Getting the whole story is a vital component of journalism, and when it comes to the tale of Steel Valley High School boys basketball and its coach, Drew Schifino, many of us, including this blogger, are getting it wrong.
That’s the message Schifino conveyed when speaking to him. He initiated contact with me via Twitter in regards to this piece, which I wrote shortly after developing an opinion on Schifino’s decision to not coach the Ironmen in their WPIAL Class AAA playoff game against South Fayette. Schifino’s decision was in response to having Steel Valley’s leading scorer – Dom Keyes – ruled academically ineligible before the postseason.
The timing made it easy to jump on the decision, but Schifino, who remains Steel Valley’s coach, said he’s had little trouble maintaining the trust of his players and the majority of their parents. The fact he remains at Steel Valley backs up that statement, and he’s already anxious for the 2015-16 season to start,
“There was a player and parent meeting before that (playoff) game, and I told them what was happening and what I was going to do,” Schifino said. “Ninety percent were on board. A large majority have been backing me.”
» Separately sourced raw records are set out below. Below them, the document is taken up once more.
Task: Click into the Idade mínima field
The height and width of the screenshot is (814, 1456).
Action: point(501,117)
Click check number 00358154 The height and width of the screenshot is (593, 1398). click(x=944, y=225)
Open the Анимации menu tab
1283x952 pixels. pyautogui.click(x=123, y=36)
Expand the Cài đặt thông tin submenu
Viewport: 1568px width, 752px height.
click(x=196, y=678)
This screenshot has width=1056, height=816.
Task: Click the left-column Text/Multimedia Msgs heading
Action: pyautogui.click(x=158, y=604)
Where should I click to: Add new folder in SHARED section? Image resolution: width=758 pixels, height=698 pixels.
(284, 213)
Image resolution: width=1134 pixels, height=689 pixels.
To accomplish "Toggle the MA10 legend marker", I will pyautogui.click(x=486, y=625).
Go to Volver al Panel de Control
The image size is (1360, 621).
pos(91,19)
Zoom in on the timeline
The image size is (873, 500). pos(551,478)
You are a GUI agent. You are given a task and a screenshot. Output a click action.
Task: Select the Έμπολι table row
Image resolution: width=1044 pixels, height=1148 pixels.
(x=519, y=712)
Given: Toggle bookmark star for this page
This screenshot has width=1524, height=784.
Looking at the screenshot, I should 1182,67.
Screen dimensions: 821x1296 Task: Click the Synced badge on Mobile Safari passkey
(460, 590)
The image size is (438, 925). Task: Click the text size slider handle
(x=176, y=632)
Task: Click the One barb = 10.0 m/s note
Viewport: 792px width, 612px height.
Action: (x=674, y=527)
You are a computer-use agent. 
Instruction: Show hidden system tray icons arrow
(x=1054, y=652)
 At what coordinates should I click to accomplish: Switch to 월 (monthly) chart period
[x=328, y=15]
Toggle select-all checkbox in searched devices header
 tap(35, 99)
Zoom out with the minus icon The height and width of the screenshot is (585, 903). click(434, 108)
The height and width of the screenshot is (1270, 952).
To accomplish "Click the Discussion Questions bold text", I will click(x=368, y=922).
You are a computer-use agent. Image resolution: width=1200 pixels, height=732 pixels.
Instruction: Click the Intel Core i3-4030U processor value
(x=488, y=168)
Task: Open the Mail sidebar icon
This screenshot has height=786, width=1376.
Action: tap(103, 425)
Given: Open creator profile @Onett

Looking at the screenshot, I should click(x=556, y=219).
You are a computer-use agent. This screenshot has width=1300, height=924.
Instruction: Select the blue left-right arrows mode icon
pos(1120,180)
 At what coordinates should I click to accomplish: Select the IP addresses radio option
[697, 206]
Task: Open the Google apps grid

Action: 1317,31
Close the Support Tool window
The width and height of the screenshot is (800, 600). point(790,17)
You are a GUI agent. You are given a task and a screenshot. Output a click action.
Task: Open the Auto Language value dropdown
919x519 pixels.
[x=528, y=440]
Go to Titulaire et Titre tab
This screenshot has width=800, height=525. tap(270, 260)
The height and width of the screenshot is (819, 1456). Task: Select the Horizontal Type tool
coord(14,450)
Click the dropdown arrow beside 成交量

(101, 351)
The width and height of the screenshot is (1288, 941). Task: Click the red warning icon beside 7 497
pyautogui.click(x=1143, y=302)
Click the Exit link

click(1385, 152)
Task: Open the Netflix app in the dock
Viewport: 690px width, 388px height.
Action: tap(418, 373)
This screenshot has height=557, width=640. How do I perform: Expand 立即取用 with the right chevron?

Schifino, a former standout at Penn Hills who went on to play – and play well – at West Virginia and California University of Pennsylvania, knew his decision would be controversial.
“It was one of the toughest things I ever had to do,” he said. “I wanted to be there. The situation was tough for me, and I pretty much knew my name was on the line. I’ve had different adversities in my life, and the main thing is I’ve learned a lot of stuff. It’s easy to say I should have coached that game, and this is something I can say that I’d probably never do that again.”
What Schifino wants to do is to keep coaching at Steel Valley, and he wants basketball fans of Western Pennsylvania to look past the things they’ve read.
For him, coaching high school basketball is a passion. It’s a big reason why he gave up a professional playing career in Europe to return to Western Pennsylvania and take a gig coaching boys basketball at Waynesburg, which entailed a 75-minute commute to a school where many top athletes opt to wrestle during the winter sports season.
He counts West Virginia men’s coach Bob Huggins and Pitt men’s assistant Brandin Knight among his friends, but the college game is not for Schifino.
Schifino follows Steel Valley in offseason leagues. He offers one-on-one training with players from places as varied as Norwin, Fox Chapel, West Mifflin and Pine-Richland. Schifino said he trains an averages five to six players a day, six days per week. He’s in the first year of leading an AAU program, Oh Boy Sports.
And, during those hard winter months of the 2014-15 school year, Schifino drove Steel Valley players to school, as the school district does not bus students.
“I just wanted to give back. I’m a guy who worked hard and I wanted to show others where hard work can take you,” Schifino said. “During the winter, I drove players to school, and I’d go pick them up. People don’t know those things about me, but when I get mentioned, people just see negativity. It’s the only perception of me for whatever reason. I want people to see the good that is going on.”